→ **What the task requires**: Starting at the line that contains "Image resolution: width=710" in the listing below, write out every line word for word until you have written the line that contains "Focus the 查找设置".

________________________

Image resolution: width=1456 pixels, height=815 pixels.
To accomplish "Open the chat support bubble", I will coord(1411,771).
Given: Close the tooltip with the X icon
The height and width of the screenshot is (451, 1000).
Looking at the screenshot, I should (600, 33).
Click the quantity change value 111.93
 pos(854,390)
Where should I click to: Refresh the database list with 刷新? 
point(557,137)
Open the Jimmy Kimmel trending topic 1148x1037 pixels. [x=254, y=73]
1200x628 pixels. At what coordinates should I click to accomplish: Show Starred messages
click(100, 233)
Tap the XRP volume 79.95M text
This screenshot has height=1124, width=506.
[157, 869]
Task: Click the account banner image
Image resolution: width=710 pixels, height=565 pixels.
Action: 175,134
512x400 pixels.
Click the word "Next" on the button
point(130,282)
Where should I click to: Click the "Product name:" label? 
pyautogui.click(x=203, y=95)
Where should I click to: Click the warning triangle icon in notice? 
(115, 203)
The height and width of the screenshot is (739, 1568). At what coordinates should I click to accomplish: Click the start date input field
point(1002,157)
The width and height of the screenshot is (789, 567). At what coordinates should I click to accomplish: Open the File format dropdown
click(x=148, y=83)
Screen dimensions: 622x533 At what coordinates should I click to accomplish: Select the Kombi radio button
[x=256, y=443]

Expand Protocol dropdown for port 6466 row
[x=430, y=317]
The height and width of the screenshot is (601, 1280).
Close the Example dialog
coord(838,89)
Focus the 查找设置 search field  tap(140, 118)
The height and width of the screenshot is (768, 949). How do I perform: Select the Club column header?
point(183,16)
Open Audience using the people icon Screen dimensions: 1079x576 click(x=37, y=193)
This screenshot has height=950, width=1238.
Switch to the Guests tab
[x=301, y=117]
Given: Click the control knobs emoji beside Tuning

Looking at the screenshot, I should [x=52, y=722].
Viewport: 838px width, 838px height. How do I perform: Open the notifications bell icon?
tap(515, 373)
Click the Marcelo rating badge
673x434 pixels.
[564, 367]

________________________

→ **Solution for this problem**:
Image resolution: width=710 pixels, height=565 pixels.
Action: 175,134
512x400 pixels.
Click the word "Next" on the button
point(130,282)
Where should I click to: Click the "Product name:" label? 
pyautogui.click(x=203, y=95)
Where should I click to: Click the warning triangle icon in notice? 
(115, 203)
The height and width of the screenshot is (739, 1568). At what coordinates should I click to accomplish: Click the start date input field
point(1002,157)
The width and height of the screenshot is (789, 567). At what coordinates should I click to accomplish: Open the File format dropdown
click(x=148, y=83)
Screen dimensions: 622x533 At what coordinates should I click to accomplish: Select the Kombi radio button
[x=256, y=443]

Expand Protocol dropdown for port 6466 row
[x=430, y=317]
The height and width of the screenshot is (601, 1280).
Close the Example dialog
coord(838,89)
Focus the 查找设置 search field  tap(140, 118)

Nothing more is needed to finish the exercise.